[[ Material provided, beginning ]]
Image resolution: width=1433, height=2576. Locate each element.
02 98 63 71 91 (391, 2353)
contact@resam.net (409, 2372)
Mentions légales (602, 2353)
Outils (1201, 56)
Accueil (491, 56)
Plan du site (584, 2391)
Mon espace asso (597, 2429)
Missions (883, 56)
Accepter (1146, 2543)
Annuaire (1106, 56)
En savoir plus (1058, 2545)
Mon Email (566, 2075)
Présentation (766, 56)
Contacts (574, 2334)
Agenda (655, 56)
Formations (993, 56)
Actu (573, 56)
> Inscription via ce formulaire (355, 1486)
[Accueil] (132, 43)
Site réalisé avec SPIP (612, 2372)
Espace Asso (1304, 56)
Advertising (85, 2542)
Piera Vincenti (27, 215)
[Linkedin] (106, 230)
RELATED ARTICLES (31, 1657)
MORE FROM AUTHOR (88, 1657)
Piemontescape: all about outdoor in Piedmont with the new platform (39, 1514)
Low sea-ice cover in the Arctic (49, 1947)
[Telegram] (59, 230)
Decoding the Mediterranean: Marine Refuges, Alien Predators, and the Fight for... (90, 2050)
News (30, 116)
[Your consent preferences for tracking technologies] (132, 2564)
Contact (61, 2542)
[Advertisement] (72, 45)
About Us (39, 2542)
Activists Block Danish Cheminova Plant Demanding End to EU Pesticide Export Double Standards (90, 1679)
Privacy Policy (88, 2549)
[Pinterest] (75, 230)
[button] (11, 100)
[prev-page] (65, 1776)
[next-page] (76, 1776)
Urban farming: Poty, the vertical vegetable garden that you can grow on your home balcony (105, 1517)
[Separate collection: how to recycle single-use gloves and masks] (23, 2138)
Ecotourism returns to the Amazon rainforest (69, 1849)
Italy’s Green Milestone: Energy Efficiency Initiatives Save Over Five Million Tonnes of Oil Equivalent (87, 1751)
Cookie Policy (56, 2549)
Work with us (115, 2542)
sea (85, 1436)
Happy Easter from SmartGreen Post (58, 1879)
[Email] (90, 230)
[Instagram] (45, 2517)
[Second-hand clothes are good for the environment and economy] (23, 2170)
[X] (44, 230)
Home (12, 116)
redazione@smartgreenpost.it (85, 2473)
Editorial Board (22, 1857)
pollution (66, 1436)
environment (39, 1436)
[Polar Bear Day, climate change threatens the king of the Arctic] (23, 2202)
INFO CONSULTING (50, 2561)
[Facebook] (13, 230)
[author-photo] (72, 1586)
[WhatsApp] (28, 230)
[[ Material provided, end ]]
## Try it
Above are the records. Identify each line that contains the word "environment".

## Result of the task
[Second-hand clothes are good for the environment and economy] (23, 2170)
environment (39, 1436)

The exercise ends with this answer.